Woffinden z racji niezłego, szóstego miejsca w kwalifikacjach miał sporo numerów do wyboru. Gdy podszedł do dyrektora zawodów, słynącego z uwielbienia do korzystania z polewaczki, zadał mu krótkie pytanie.

– Jeśli wybiorę jedynkę, to będziesz lał dużo wody? – zapytał 32-latek o numer, który w rundzie zasadniczej jedzie po równaniu. – Tyle co zwykle – odpadł z uśmiechem Morris.

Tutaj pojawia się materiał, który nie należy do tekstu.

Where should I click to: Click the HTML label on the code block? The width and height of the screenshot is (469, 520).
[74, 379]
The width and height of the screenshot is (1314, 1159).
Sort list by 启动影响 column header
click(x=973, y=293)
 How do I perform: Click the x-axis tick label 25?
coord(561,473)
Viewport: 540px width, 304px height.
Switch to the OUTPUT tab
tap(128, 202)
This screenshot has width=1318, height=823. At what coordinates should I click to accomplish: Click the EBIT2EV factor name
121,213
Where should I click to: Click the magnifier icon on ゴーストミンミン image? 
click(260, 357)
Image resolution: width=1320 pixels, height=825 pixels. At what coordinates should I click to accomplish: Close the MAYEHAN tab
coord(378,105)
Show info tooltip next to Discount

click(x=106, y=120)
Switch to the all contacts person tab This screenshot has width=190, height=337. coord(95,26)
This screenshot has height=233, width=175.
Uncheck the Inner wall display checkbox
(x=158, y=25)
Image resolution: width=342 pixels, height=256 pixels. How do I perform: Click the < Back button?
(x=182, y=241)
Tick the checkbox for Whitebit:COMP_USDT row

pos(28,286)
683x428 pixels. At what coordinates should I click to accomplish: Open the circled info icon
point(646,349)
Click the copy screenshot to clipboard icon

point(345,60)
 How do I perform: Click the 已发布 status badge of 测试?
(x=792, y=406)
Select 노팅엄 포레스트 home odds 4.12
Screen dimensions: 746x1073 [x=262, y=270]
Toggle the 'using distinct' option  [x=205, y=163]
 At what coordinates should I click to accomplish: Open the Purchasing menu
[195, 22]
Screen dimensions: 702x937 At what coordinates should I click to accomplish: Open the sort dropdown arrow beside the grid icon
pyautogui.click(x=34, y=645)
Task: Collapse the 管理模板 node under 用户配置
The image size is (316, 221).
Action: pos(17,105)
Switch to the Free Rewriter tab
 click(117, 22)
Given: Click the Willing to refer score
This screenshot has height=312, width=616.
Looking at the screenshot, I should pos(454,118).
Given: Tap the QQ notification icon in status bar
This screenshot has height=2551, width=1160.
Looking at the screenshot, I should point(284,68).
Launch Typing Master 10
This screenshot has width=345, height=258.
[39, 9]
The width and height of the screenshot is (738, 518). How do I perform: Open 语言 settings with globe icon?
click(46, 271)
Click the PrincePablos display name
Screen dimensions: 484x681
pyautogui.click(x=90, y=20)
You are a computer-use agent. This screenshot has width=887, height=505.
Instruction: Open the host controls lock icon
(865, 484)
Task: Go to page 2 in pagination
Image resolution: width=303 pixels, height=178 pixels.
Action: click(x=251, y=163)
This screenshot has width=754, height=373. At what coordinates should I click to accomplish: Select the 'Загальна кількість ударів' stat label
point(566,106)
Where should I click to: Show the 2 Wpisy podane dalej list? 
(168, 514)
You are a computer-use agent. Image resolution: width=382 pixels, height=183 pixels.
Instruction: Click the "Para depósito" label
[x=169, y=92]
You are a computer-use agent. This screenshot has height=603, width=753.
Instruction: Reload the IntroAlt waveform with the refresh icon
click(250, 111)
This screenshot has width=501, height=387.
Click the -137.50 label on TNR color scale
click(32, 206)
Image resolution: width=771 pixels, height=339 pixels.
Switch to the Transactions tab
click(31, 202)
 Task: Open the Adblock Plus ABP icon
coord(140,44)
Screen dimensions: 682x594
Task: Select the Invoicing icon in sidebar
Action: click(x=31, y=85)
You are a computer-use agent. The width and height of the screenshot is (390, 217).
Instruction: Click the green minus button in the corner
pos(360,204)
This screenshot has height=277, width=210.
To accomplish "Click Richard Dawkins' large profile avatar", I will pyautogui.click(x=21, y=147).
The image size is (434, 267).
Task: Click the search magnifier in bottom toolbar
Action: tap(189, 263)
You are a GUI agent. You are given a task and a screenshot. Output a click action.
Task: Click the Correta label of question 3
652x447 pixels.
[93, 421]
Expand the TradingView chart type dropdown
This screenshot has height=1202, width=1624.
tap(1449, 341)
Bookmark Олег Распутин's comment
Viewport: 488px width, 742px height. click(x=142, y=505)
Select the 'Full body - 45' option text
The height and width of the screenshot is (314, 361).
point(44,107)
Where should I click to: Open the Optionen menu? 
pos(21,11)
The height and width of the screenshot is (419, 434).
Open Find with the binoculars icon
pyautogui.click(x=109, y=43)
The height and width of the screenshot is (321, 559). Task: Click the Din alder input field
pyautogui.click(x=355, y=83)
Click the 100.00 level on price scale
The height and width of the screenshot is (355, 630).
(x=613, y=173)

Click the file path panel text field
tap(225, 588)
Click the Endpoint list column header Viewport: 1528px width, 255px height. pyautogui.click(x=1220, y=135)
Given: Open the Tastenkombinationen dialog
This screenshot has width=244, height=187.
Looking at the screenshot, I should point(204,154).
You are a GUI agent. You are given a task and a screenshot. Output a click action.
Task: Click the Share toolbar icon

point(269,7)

Ostatecznie wybór trzykrotnego mistrza świata padł na numer 10. Przypomnijmy, że w „czasówce” najszybszym zawodnikiem był Gleb Czugunow, a w czołowej trójce znaleźli się także Maciej Janowski oraz Daniel Bewley.

Turniej na Stadionie Olimpijskim rozpocznie się o godz. 19.

CZYTAJ TAKŻE:

Żużel. Gleb Czugunow wygrywa kwalifikacje we Wrocławiu! Polski wyścig już w pierwszej serii – PoBandzie – Portal Sportowy (po-bandzie.com.pl)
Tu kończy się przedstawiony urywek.